What you have to do: Make an exact copy, without pictures, of the lines below from the one containing "Task: Click the AdGuard Base Filter title" to the last line, both ends included.

Stored data:
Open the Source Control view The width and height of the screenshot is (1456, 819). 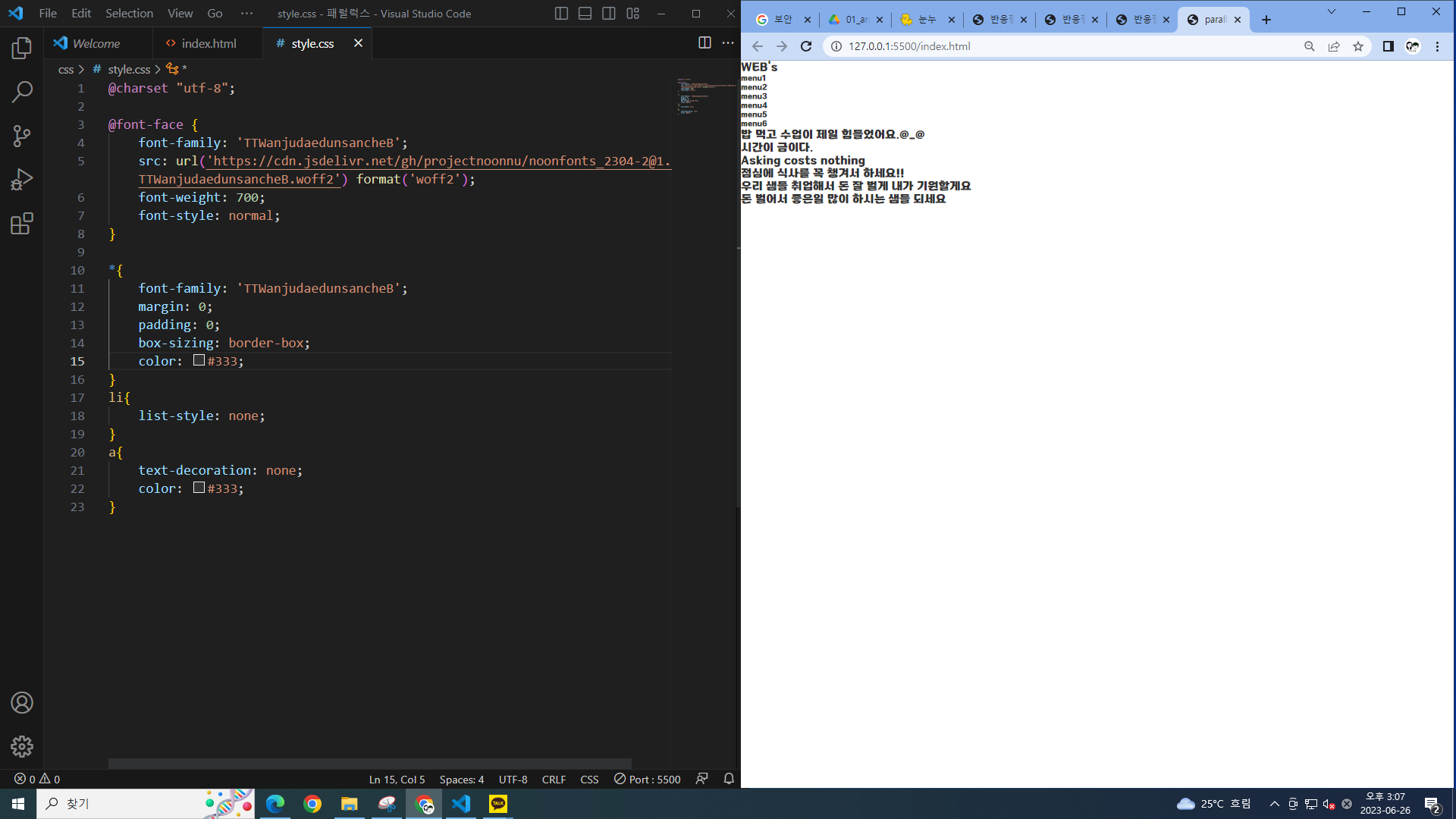tap(22, 136)
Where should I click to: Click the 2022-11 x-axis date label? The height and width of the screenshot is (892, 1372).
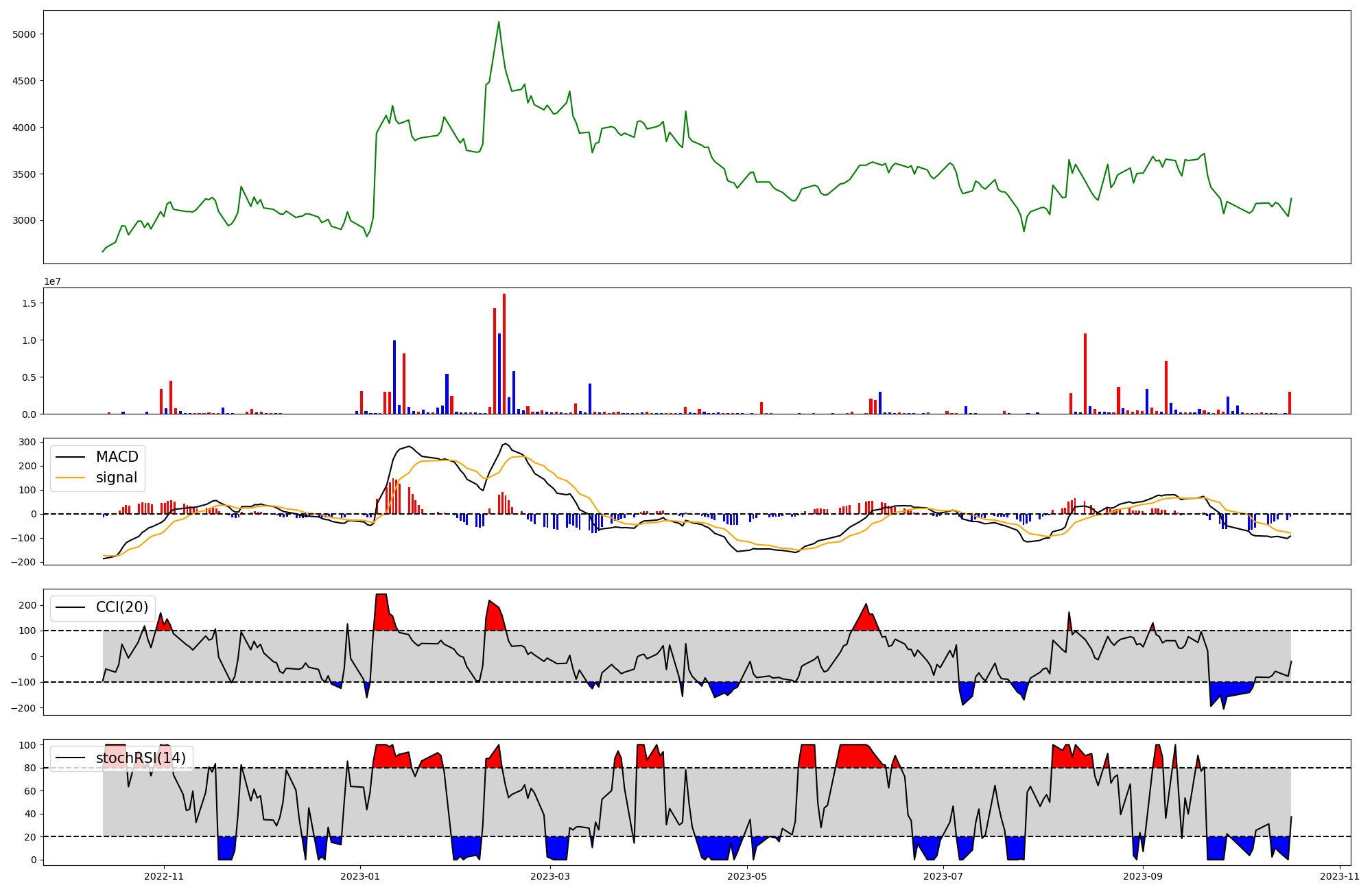pyautogui.click(x=164, y=876)
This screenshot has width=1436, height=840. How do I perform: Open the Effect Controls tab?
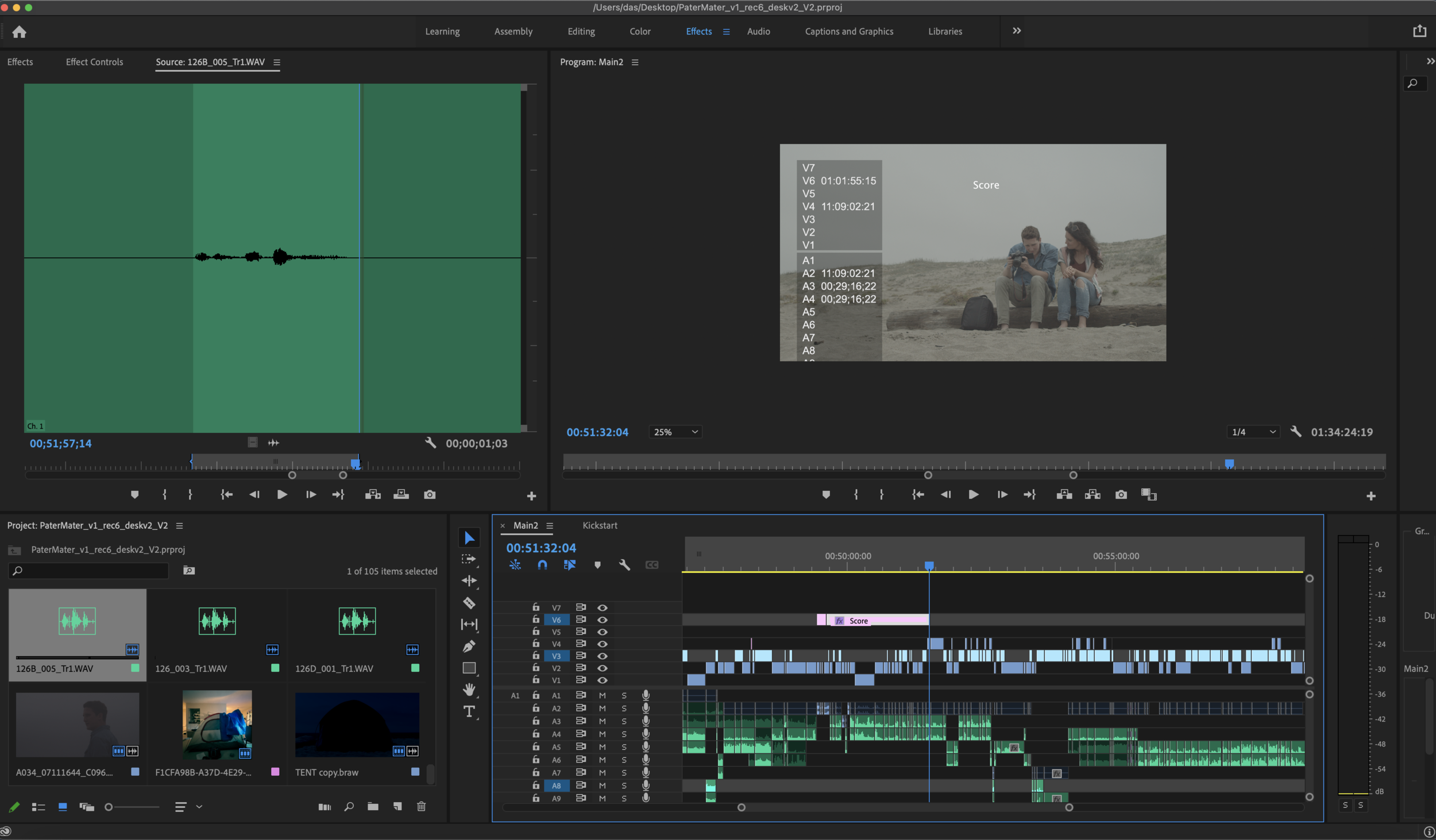94,62
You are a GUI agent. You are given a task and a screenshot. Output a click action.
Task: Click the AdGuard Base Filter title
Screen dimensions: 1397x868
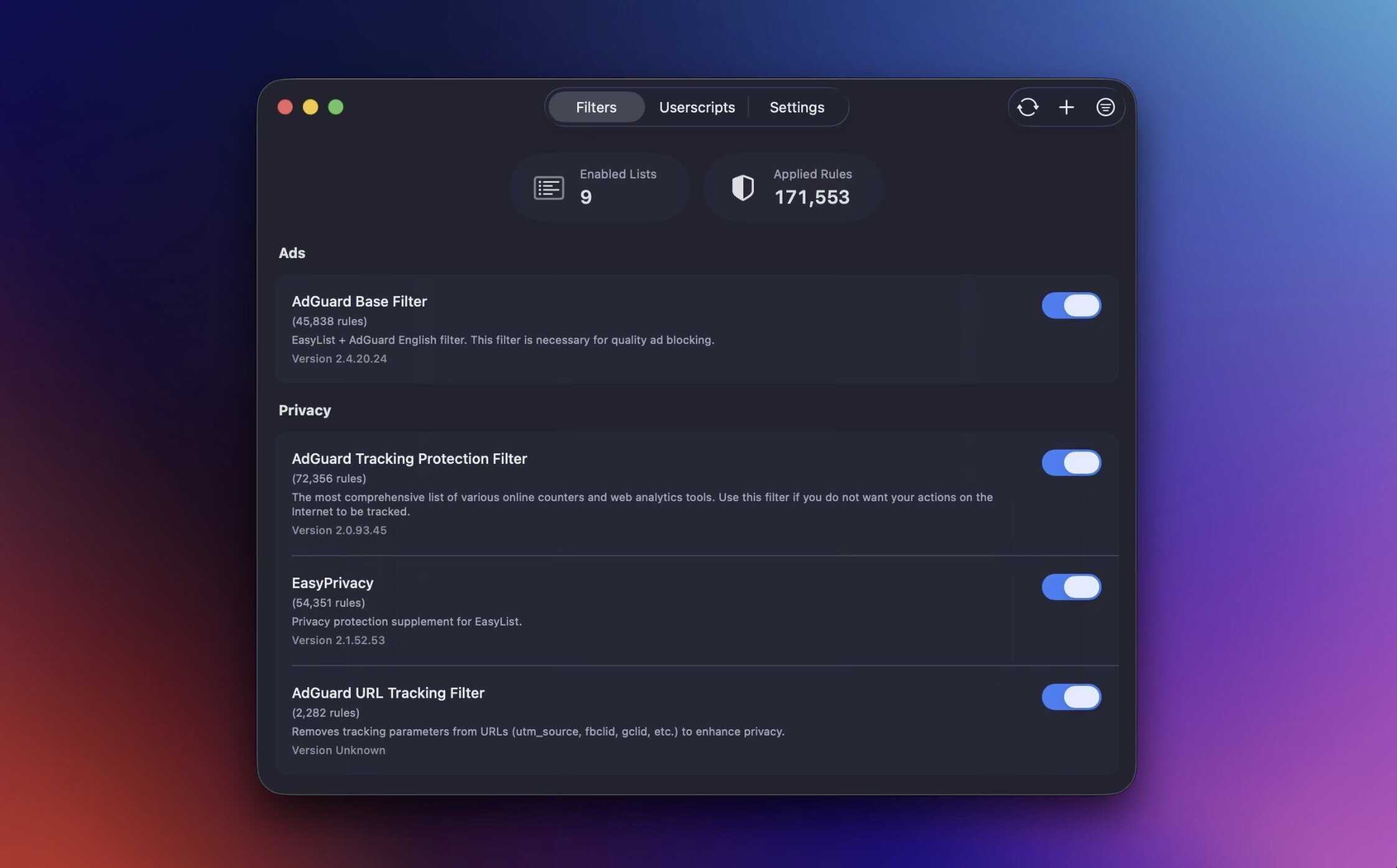[x=359, y=302]
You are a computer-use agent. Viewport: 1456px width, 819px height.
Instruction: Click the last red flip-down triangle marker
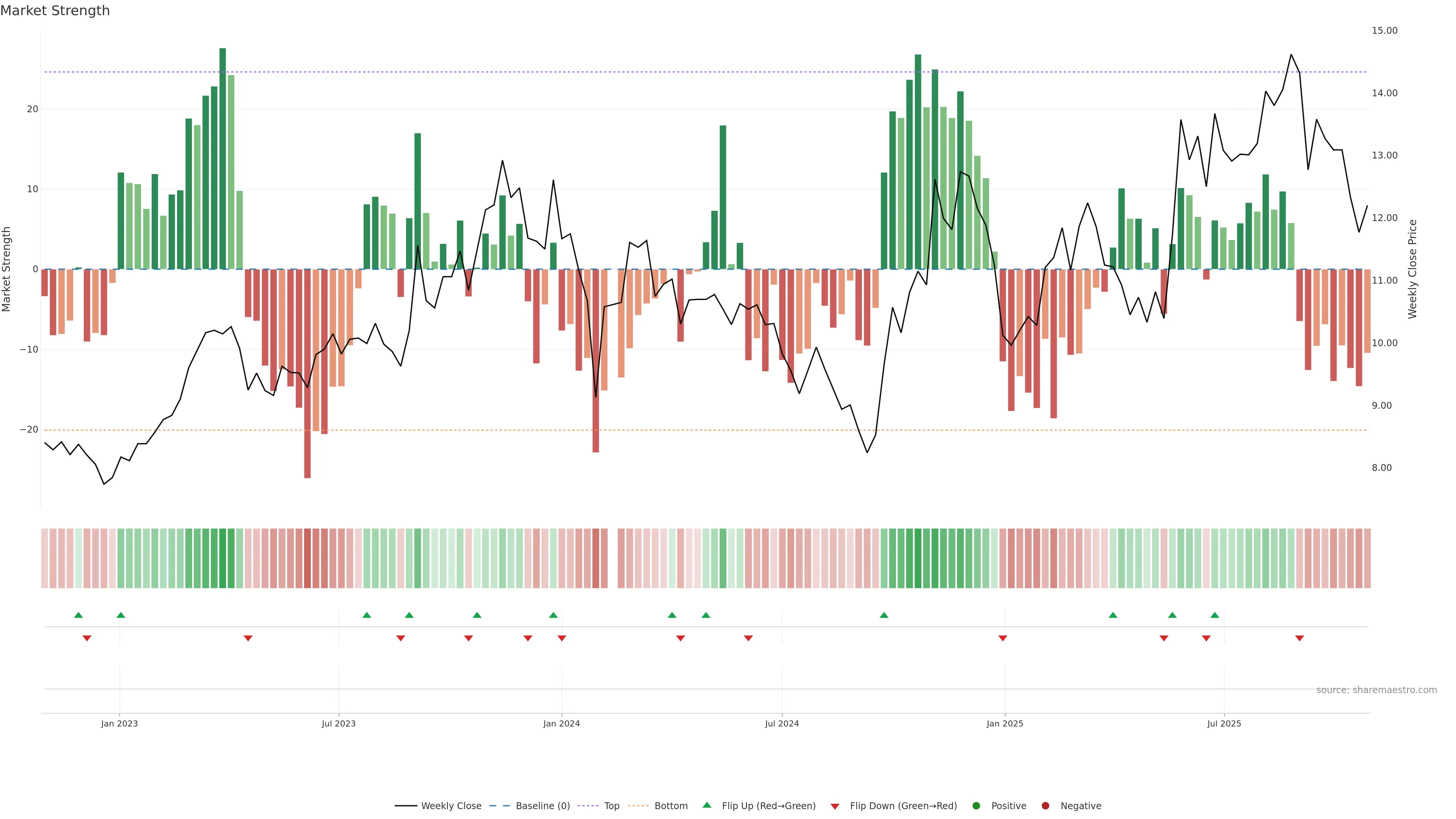click(1299, 638)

Exercise answer:
Task: Click the AdGuard Base Filter title
Screen dimensions: 1397x868
[x=359, y=302]
You are a computer-use agent. Viewport: 1456px width, 819px height.
Instruction: Click the last red flip-down triangle marker
click(1299, 638)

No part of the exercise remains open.